De nouveau, le guerrier du Clan du Tonnerre tendit l’oreille. Un grognement grave dans le lointain enfla progressivement pour devenir un véritable rugissement : un monstre surgit dans un virage, son pelage artificiel brillait sous le soleil. Sur son passage, une bourrasque chaude et pleine de sable atteignit les félins, qui toussèrent en reniflant la puanteur que le monstre avait laissée dans son sillage.
Presque aussitôt, une autre créature fila devant eux, dans l’autre sens. Puis le silence retomba. Griffe de Ronce n’entendait plus rien, sauf des aboiements dans le lointain.
« Maintenant ! » hurla-t-il.
Il bondit, imité par Nuage d’Écureuil d’un côté et Jolie Plume de l’autre. Ses coussinets frôlèrent la surface dure puis il atteignit l’étroite bande d’herbe de l’autre côté et se lança à travers la haie, ignorant les branches piquantes qui s’accrochaient à sa fourrure.
Il força le passage et se retrouva à découvert. L’espace d’un instant, il ne comprit pas la scène devant lui et la panique le cloua sur place. Il aperçut un petit feu et l’odeur âcre de la fumée lui irrita la gorge. Un cri aigu retentit, puis un petit de Bipède, guère plus gros qu’un renard, se rua vers lui sur ses pattes épaisses et hésitantes. Soudain, des aboiements retentirent de nouveau tout près de lui.
« Nuage d’Écureuil, ne bouge pas ! »
Mais l’apprentie avait déjà disparu. Il entendit alors Pelage d’Orage.
« Restons groupés ! Par là ! »
Griffe de Ronce scruta les alentours, mais il ne voyait aucun de ses compagnons et ses pattes le conduisirent mécaniquement à l’abri d’un buisson de houx. Le ventre au ras du sol, il rampa dans les feuilles et sentit le contact d’une autre fourrure. Une plainte apeurée accueillit son arrivée ; dans le clair-obscur, il discerna un pelage gris tacheté de blanc et reconnut Jolie Plume.
« Ce n’est que moi, la rassura-t-il.
— Griffe de Ronce ! s’exclama-t-elle d’une voix chevrotante. J’ai cru que c’était le chien !
— As-tu vu les autres ? Sais-tu où est partie Nuage d’Écureuil ? »
La chatte secoua la tête, les yeux agrandis par la peur.
« Ne t’en fais pas, je suis sûr qu’ils vont bien, lui assura-t-il en lui donnant un coup de langue réconfortant sur l’oreille. Je vais jeter un œil par là. »
Il rampa sur une courte distance et leva un instant la tête. Le feu, comprit-il, soulagé, n’était qu’un tas de branchages brûlant dans un périmètre circonscrit. Un Bipède adulte y jetait d’autres branches. Son petit le rejoignit. Griffe de Ronce entendait toujours les aboiements, mais le chien restait invisible, et la fumée l’empêchait de le sentir. Pire, il ne voyait aucun de ses compagnons.

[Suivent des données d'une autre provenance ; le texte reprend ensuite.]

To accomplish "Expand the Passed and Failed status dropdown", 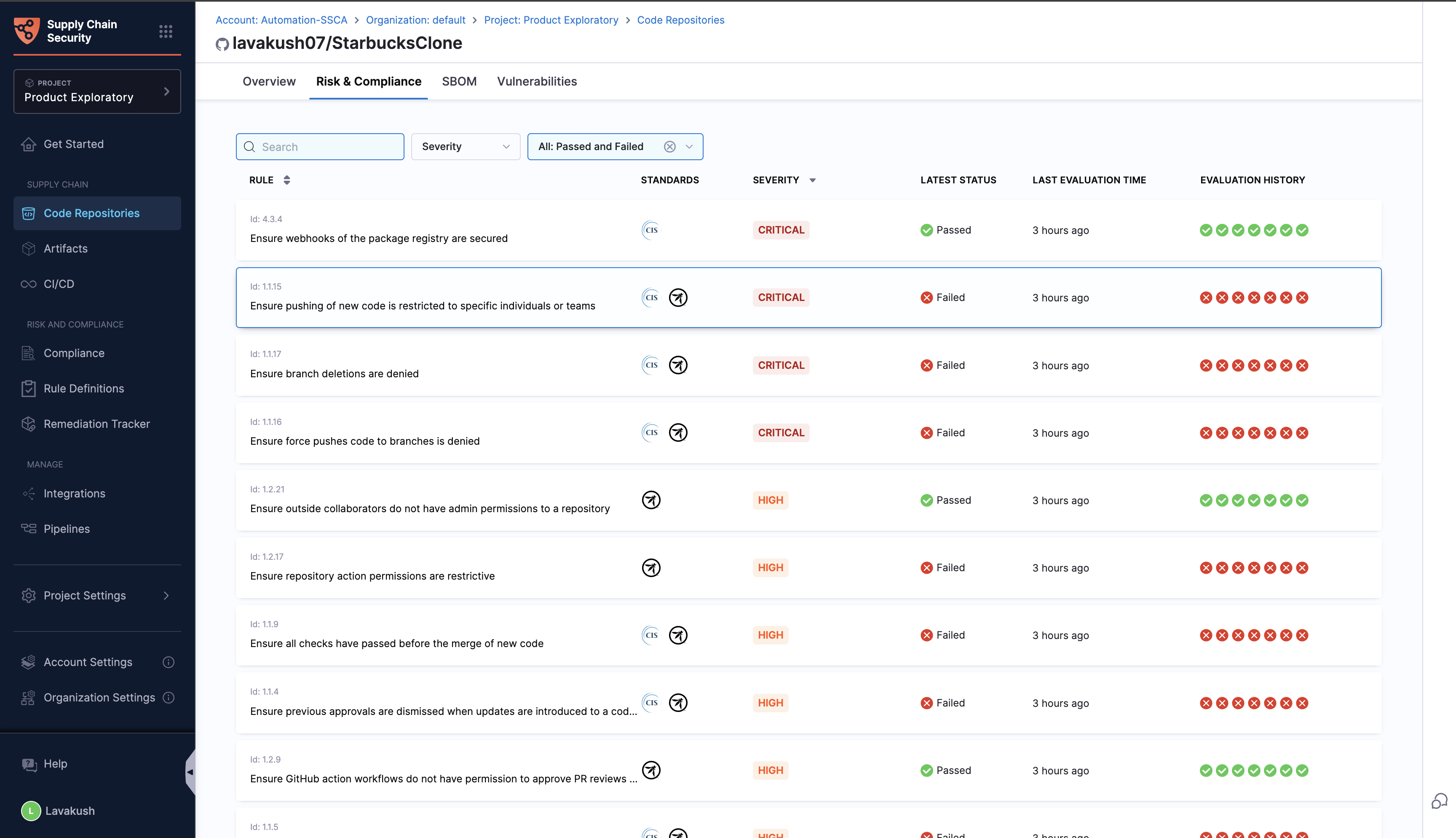I will (x=689, y=147).
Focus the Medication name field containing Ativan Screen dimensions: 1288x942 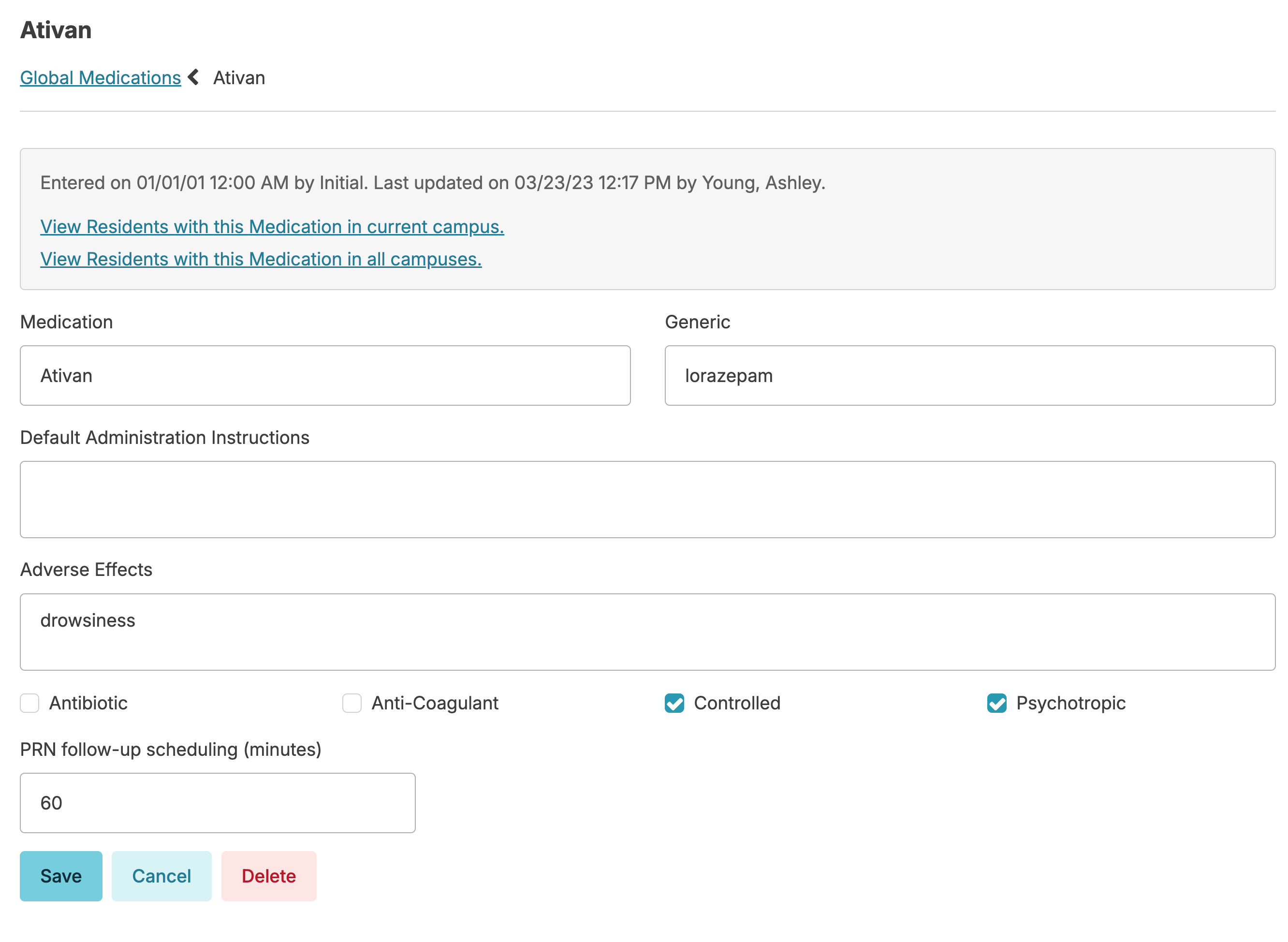click(325, 375)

Il se tortilla pour rejoindre Jolie Plume et murmura :
« Suis-moi. Les Bipèdes sont occupés ailleurs.
— Et le chien ?
— Je ne sais pas où il se cache, mais il n’est pas là. Écoute, on va faire comme ça. » Griffe de Ronce savait qu’il devait trouver un plan sur-le-champ pour sortir Jolie Plume de là avant que la panique ne la tétanise tout à fait. Leur buisson de houx poussait près d’une clôture en bois et, un peu plus loin, un petit arbre étendait ses branches jusqu’au jardin suivant. « Par là, indiqua-t-il. Grimpe à cet arbre. Ensuite, on se perchera sur la clôture. De là, on pourra aller n’importe où. »
Il se demanda ce qu’il ferait si la peur empêchait Jolie Plume de bouger, mais la chatte grise chassa ses craintes en hochant vigoureusement la tête.
« Maintenant ? s’enquit-elle.
— Oui… je reste derrière toi. »
Aussitôt, la guerrière fila hors de l’abri, détala le long de la clôture et fit un grand saut pour atteindre l’arbre. Griffe de Ronce, qui la suivait de près, entendit de nouveau le cri du petit de Bipède. Puis il escalada l’arbre en s’aidant de ses griffes et gagna une branche où il put se dissimuler derrière un bouquet de feuilles. Il tourna la tête vers Jolie Plume et son regard plongea dans ses yeux bleus angoissés.
« Griffe de Ronce, miaula-t-elle, je crois que nous venons de le trouver. »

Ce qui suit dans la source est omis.